Mais le pardon n’est pas la seule thématique forte du film. Joffé aborde logiquement dans ce contexte sud-africain, post apartheid, la question du racisme sans tomber dans un manichéisme facile. Un racisme qui a marqué les vies, les esprits, les cœurs et que l’on retrouve aussi d’une façon amplifiée dans l’environnement de la prison dans laquelle est enfermée Blomfield. Et on découvre alors notamment la violence et l’impact psychologique des mots. Si les actes peuvent évidemment provoquer les plus grandes souffrances, les paroles sont aussi génératrices de blessures extrêmement profondes.
On observera d’ailleurs dans le scénario l’attention toute particulière portée aux dialogues d’une précision redoutable. Forgiven n’est pas un film bavard. Les mots sont considérés ici comme des perles rares, choisis scrupuleusement pour développer des dialogues cinglants, extrêmement efficace. Quelques-unes de ces perles en vrac : - L’aberration c’est la brutalité. Pas l’amour - Vous ne pouvez revenir en arrière ou changer votre passé mais vous pouvez choisir là où vous allez - Vous n’êtes pas un ange déchu et je ne suis pas Dieu... nous ne sommes que des hommes - Une journée gâchée ? Non... j’ai pu vous voir ! - Les larmes n’ont pas de couleurs...
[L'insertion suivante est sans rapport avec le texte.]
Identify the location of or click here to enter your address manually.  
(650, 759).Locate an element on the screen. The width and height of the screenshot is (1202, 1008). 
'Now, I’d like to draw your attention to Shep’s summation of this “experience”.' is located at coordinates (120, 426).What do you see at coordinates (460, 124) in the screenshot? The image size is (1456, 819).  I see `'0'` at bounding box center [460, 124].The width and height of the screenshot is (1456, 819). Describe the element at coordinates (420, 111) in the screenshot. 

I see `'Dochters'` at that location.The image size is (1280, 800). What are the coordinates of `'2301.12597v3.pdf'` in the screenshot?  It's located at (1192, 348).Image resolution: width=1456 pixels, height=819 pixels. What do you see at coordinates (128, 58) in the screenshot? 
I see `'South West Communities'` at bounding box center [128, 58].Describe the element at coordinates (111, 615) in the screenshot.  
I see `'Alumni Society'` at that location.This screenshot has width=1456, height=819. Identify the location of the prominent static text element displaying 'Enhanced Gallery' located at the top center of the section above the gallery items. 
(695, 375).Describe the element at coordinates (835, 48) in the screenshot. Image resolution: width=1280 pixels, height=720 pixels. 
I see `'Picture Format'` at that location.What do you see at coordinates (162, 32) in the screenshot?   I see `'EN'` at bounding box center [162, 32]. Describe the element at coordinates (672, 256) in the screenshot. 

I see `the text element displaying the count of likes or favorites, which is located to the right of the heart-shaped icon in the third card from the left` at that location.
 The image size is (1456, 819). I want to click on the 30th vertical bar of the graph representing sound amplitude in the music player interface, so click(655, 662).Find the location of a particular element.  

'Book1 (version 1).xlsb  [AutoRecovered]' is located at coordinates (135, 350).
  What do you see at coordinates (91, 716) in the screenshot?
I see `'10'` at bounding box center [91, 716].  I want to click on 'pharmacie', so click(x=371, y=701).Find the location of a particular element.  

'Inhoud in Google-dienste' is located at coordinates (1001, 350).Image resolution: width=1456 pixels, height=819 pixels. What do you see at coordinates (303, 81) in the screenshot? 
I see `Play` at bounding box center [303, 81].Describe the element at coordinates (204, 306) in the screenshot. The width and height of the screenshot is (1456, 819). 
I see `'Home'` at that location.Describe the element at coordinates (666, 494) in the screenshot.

Et puis il y a la question du deuil et du besoin humain d’avoir certaines réponses dans la mort d’un proche, celle des marqueurs de l’enfance qui construisent ou déconstruisent un individu. Joffé utilise aussi admirablement la métaphore de la maladie, et du cancer plus précisément, nous introduisant là dans la prise de conscience de la difficulté de la réconciliation qui s’obtient éventuellement dans une forme de long combat contre un mal, telle une tumeur, qui cherche à nous ronger de l’intérieur. Enfin, il y a la lumière de l’amour qui éclaire, qui éblouit parfois au cœur même des ténèbres d’une histoire de haine, de violence, et de mort.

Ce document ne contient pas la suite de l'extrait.